You know how kinda' silly it was to have the black dude be the Black Ranger in the original series, and the Asian chick be the Yellow Ranger? Well don't worry, now the black guy is the Blue Ranger, the Black Ranger is an Asian dude, and the Yellow Ranger is a ...? girl. Oh, and the Blue Ranger has autism and is made the butt-end of every joke and only used to set up a stupid as fuck death which completely loses its effect not even five minutes later. Yeah, that might be worse. Every other character is an asshole to Billy until he (not really a spoiler since your experience will not be spoiled knowing this for a fact) dies. Then is revived, because of course. Then everyone goes back to ignoring him. Because of course, because of course. Next time, Saban, if you're going to try and have some self-awareness and own up to your goofs, have enough self-awareness not to make things infinitely worse for yourselves.


The pathetic excuse for "comedy" in this film is possibly the most cringe-inducing part of it. There is only one legitimately good joke in this film (Krispy Kreme?!), but that doesn't make up for the litany of garbage ones. I remember watching the trailer in 2016 for his movie, seeing the terrible "It's just like a video game" joke and saying to myself "No way can the actual movie have jokes this bad. They must be saving the a-grade material for the actual film. Nobody can be this terrible at comedy." Then I watched the film. Good god, how can anyone live with themselves knowing they let such terrible lines of pseudo-humor slip into the wilderness, for public consumption? The dialogue is unnatural. The whole movie has this air of manufactured manipulation and fleeting attempts at being hip. You know how The Emoji Movie got a lot of flak for how it tried to bandwagon on pop culture? Well this movie does that shit too, with grating references and emojis aplenty. As if nobody has learned anything and people really want to point focus at something so mundane as digital facial expressions.

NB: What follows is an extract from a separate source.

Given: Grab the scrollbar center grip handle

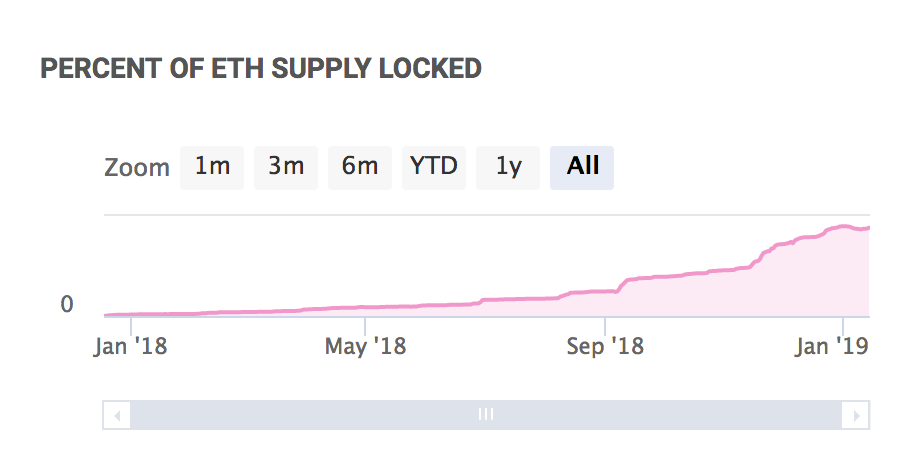Looking at the screenshot, I should pyautogui.click(x=486, y=414).
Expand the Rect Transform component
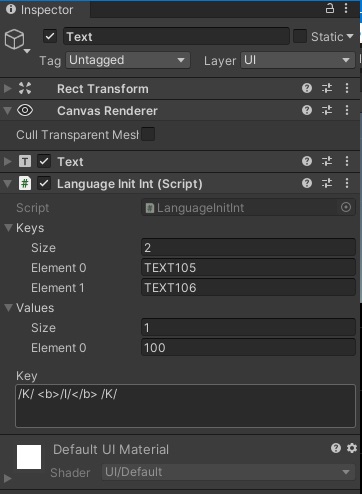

I have to ask: what is the purpose of Power Rangers now? We already have plenty of other, much, much better sentai or sentai-inspired properties, like Voltron: Legendary Defender, Chroma Squad, and the previously mentioned Warframe. Hell, the Power Rangers comics apparently kick loads of ass. Did this movie really need to exist other than to leech off of a popular brand name? Growing up with your audience is an admirable goal, updating something from decades ago for a new audience is perfectly acceptable, but this movie has a lot less soul than the Mighty Morphin' Power Rangers movie. And I know people hate that one, but it's better to be a movie that knows what it is than to try and be something it isn't, that's way out of its reach, and fail miserably. If you liked the old series, you'll hate this movie. If you hated the old series, you'll hate this movie. This is something which I can't see anyone liking, though I know it has its defenders (which is, of course, fine. Like what you like. I just don't get it). It isn't the worst movie ever, but I could hardly recommend it. Power Rangers 2017 gets a 2.5/10.

Embarrassing

Summary:
The film is an utter piece of drek, dragged from the bowels of hell itself to bore a new generation to death. Terrible in every way except for its impressive but obscured special effects and singular entertaining joke. This isn't the popcorn film you were looking for, this isn't the modern update which pleases everyone it could've been. It's abysmal.